Blue Cross Blue Shield of Alabama is reportedly requesting an average of a 28 percent increase for its individual plans, as well as a 73 percent increase for its platinum plan. Small group plans could also increase by nearly 14 percent.
UnitedHealthcare is seeking a 24.5 percent increase for its 2016 rates.
Several other states are also experiencing severe rate increase requests, with rate hikes of up to 51 percent in New Mexico and more than 30 percent in Tennessee and Maryland.
The rate increase requests must be reviewed by federal agencies before being approved. Tuesday is the deadline for filing rate increase requests.

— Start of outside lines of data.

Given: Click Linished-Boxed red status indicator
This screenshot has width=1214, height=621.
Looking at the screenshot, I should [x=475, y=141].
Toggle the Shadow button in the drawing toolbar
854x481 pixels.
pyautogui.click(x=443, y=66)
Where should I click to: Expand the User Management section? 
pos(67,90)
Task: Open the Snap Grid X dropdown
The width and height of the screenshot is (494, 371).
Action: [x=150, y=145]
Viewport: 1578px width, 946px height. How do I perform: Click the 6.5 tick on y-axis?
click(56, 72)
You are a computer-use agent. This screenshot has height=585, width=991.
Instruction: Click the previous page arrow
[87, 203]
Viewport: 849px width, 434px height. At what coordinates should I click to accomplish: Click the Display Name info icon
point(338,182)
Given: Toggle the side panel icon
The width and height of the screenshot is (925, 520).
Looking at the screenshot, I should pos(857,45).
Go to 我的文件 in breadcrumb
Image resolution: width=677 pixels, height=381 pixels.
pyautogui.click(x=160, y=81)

These rate hikes well outpace the rate of inflation and wage growth, making health care more and more expensive for Alabamians.
One researcher from the Heritage Foundation said these large price increases were to be expected because insurers underpriced for the first several years of the exchanges.
“This is going to be a phenomenon of insurers that priced more optimistically instead of defensively,” said Ed Haislmaier, a senior research fellow in health policy studies at The Heritage Foundation.
“Insurers that were more optimistic in setting their premiums wound up having to play catch up. On one level, it’s completely ObamaCare. It’s catch-up by the ones who underpriced. The ones who had higher rates had realistic responses to ObamaCare, and the others are playing catch up.”
All this occurs as the U.S. Supreme Court (SCOTUS) is poised to make a decision on whether the federally-run healthcare exchanges are permissible under the law. If SCOTUS rules against ObamaCare, it could effectively hobble the President’s namesake legislation by shutting down exchanges in 34 states.